*** Begin section ***

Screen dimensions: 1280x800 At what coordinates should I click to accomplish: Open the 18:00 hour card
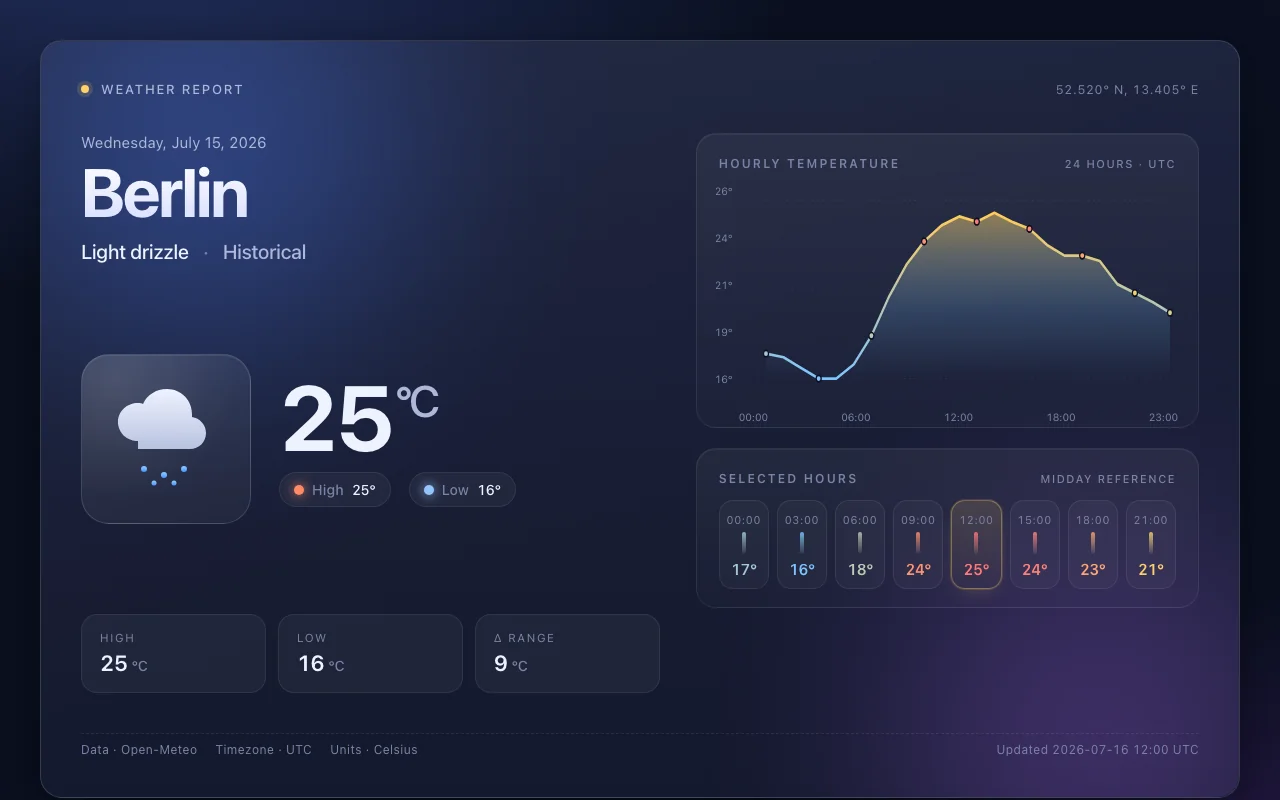point(1093,544)
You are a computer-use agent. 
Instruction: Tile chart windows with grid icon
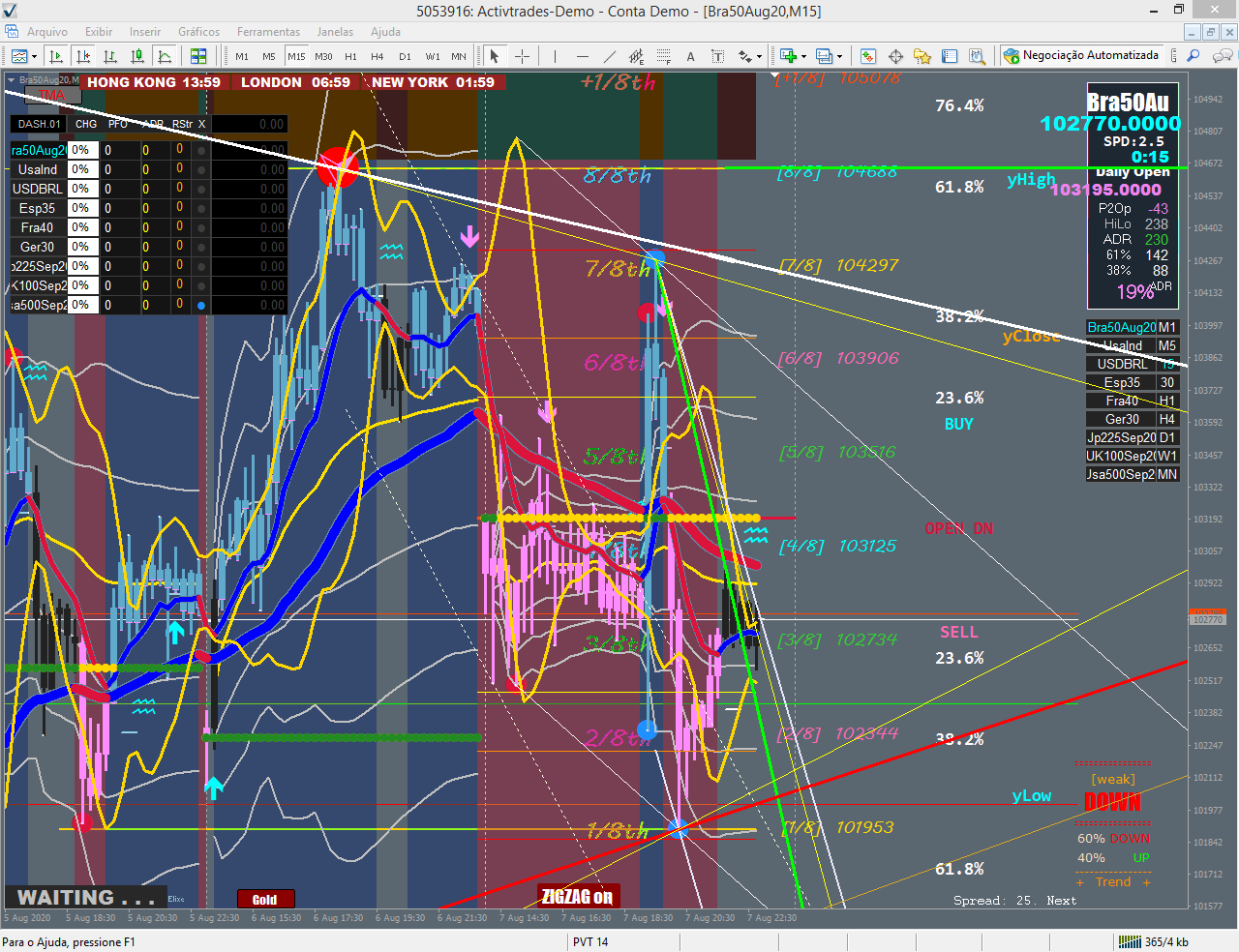[x=198, y=56]
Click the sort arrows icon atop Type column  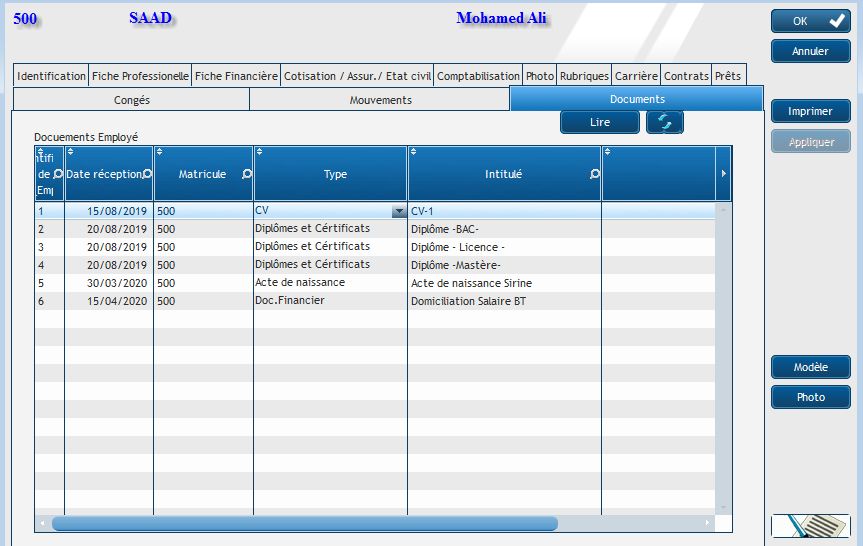pos(259,152)
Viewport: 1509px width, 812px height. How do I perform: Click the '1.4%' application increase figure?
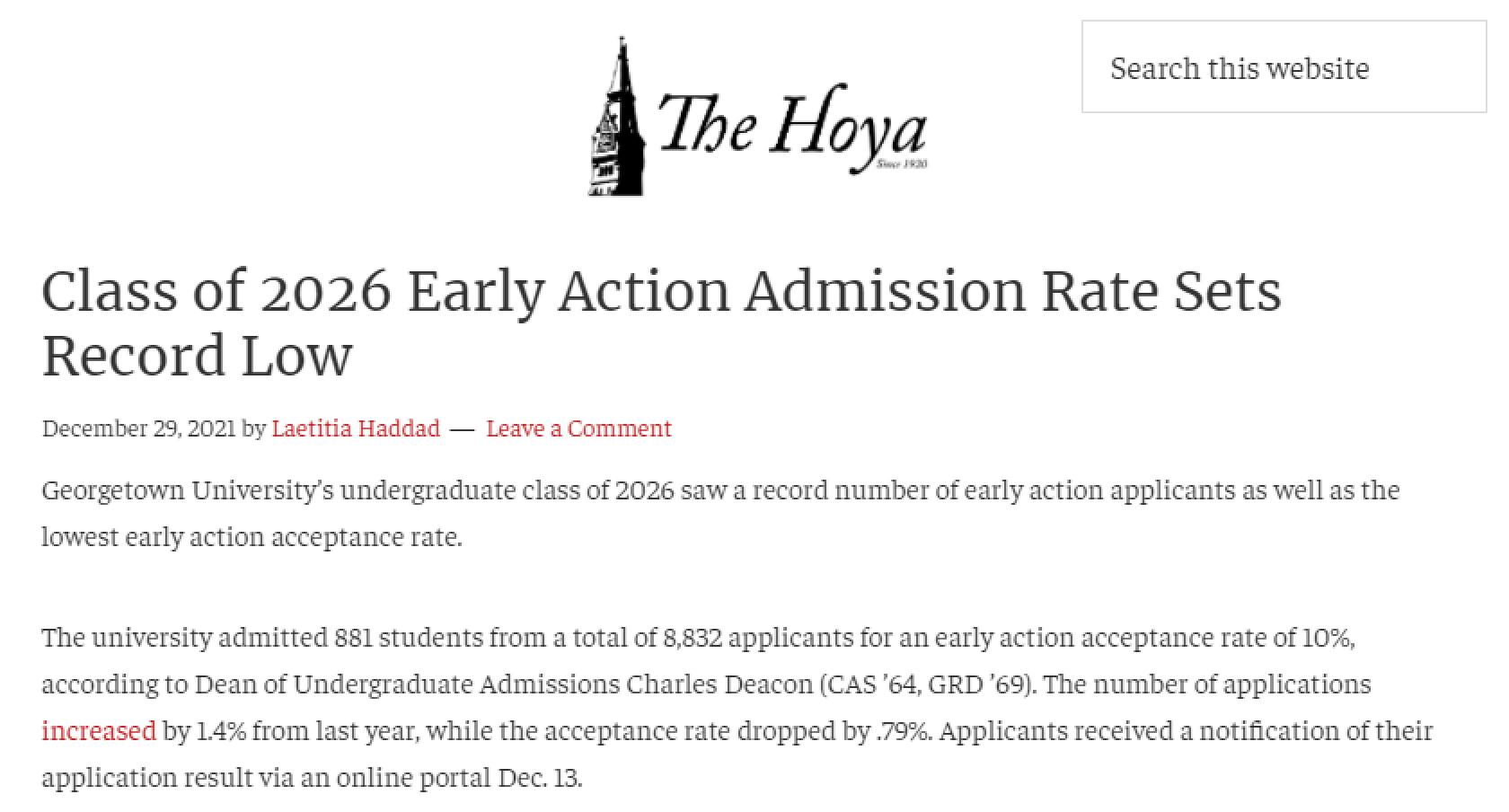221,731
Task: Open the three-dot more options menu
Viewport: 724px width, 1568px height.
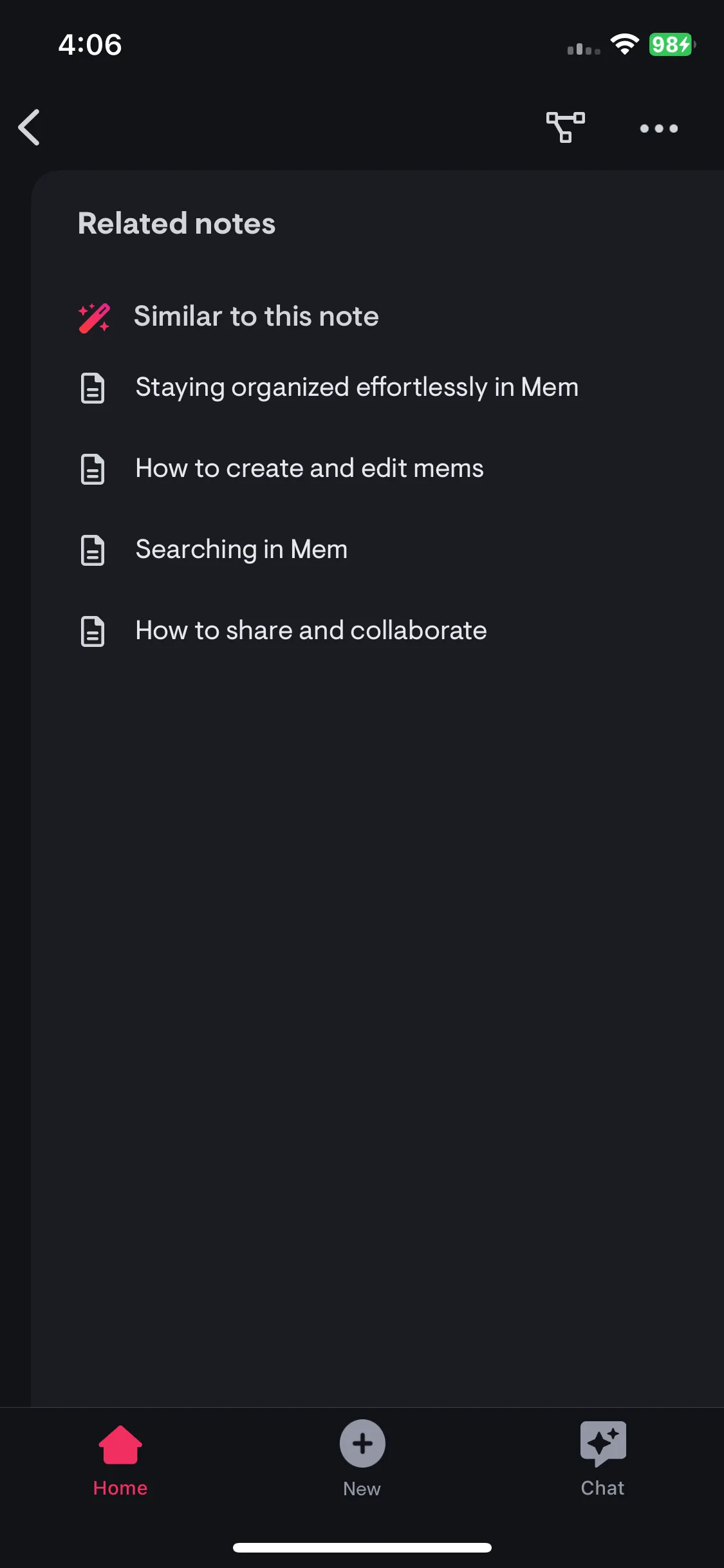Action: tap(658, 129)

*** End section ***

*What to work on*:
Starting from the line where "Viewport: 1509px width, 812px" appears, copy every line through the end of the material, both ends included, but no pictures.

*Task solution*:
Viewport: 1509px width, 812px height. How do I perform: Click the '1.4%' application increase figure?
221,731
Task: Open the three-dot more options menu
Viewport: 724px width, 1568px height.
Action: tap(658, 129)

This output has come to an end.